Nonseminomatous testicular cancer

Non-Seminomatous germ cell tumors of the testicle include non-seminoma tumors, mixed seminoma/non-seminoma tumors, and seminoma tumors in patients with elevated serum alpha-fetoprotein.
Assessment for metastatic disease includes CT scans of the abdomen, pelvis and chest.
Pet/CT scans are not clinically indicated for non-seminomatous lesions.
Brain MRI‘s are indicated for patients with neurologic symptoms, post orchiectomy serum beta hCG levels of greater than 5000 international units/L  or AFP greater than 10,000 ng per ml , non-pulmonary visceral metastases or extensive lung metastases.
Patients with elevated levels of serum beta hCG, LDH, or AFP are followed with repeated tests for a treatment decisions.

Twenty-five to 30% of patients with clinical stage I disease have occult lymph node metastases.

As many as 20% of patients with suspicious findings on CT scan have pathologically stage I disease.

Cure rates for clinical stage I and low-volume stage II testis tumor patients approach 100%.

Most patients with clinical stage I disease can be cured with orchidectomy alone.

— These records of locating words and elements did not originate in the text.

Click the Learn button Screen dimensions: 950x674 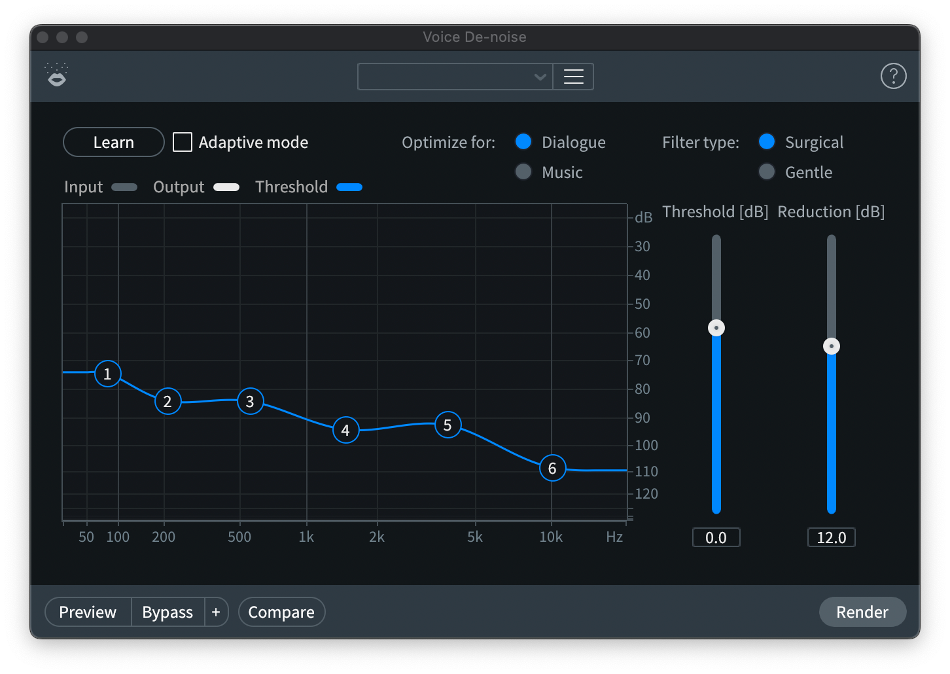pyautogui.click(x=113, y=142)
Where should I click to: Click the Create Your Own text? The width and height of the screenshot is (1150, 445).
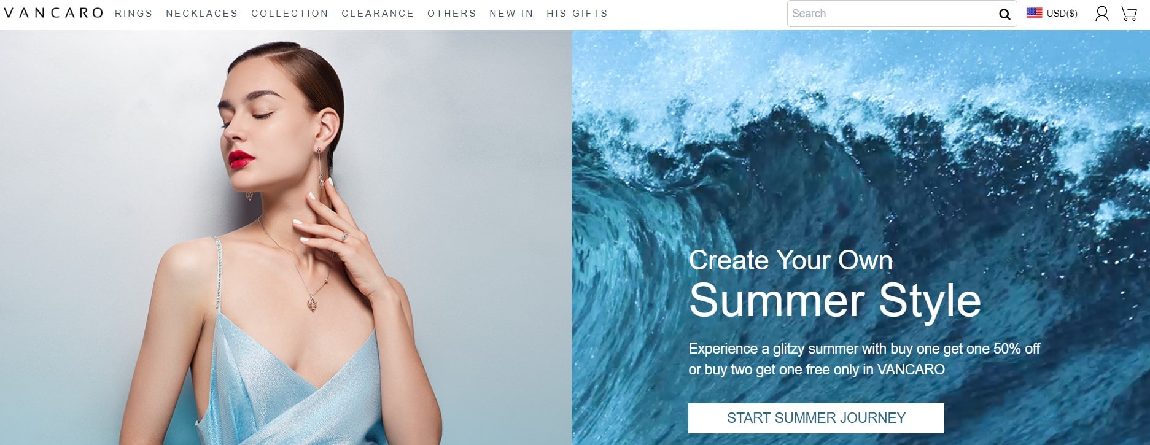coord(791,260)

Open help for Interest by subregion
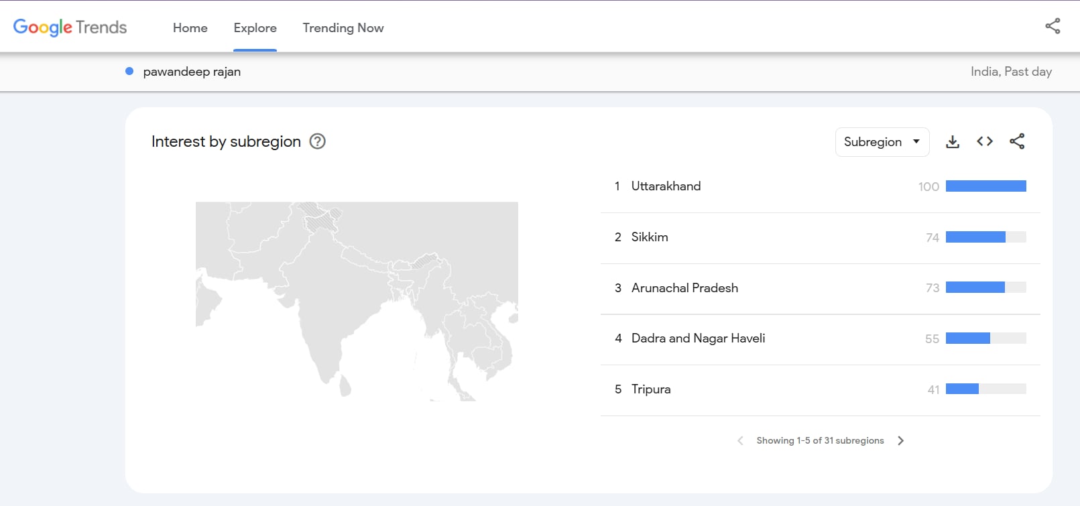coord(317,141)
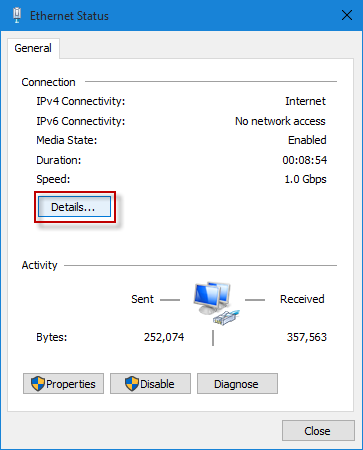Close the window with the X

[x=347, y=15]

5 year survival rates exceed 97%.

Improved prognosis due to cisplatin-based chemotherapy.

For stage I disease retroperitoneal lymph node dissection followed by adjuvant chemotherapy, if metastases are present or initial surveillance followed by chemotherapy for relapse result in long-term survival rates of 98-99%.

Patients with stage I nonseminoma with normal post orchiectomy serum AFP and beta hCG levels have three management options after orchiectomy: surveillance, nerve sparing or PLND, or chemotherapy.

Survival for patients with stage I non-seminoma without risk factors managed by surveillance, nerve sparing RPLND or one cycle of BEP (bleomycin , etoposide and cisplatin) exceed 98%.

Surveillance is the preferred option for patients with pN1 disease and chemotherapy is the preferred option for patients with pN2 disease.

Chemotherapy is the only option for patients with pN3 disease.

Predictors for occult metastases are the presence of vascular invasion, high proliferative activity and increasing percentage of embryonal carcinoma.

5 year actuarial risk of cardiovascular death after a myocardial infarction is 35.8% in long term survivors.

Prior mediastinal radiation, Platinum, Velban, Bleomycin chemotherapy regimen and recent smoking history important risk factors for cardiovascular disease.

Treatment options after inguinal orchiectomy for stage I disease include: surveillance, systemic therapy, and retroperitoneal lymph node dissection (RPLND).

The major morbidity associated with bilateral RPLND is retrograde ejaculation, resulting in infertility.

Nerve sparing dissection techniques preserve integrated ejaculation in 90% of cases and is recommended.

Stage II disease may be treated with systemic therapy or RPLND: systemic therapy is preferred if serum tumor markers are elevated and or if enlarged lymph nodes or greater than 3 cm in greatest dimension.

RPLND is preferred if primary treatment of stage I or II tumors with transformed teratoma and should be considered for stage II tumors with teratoma predominance if serum tumor markers are normal.

Stage II in stage III disease treated with systemic therapy should be followed by surgical resection of any residual masses.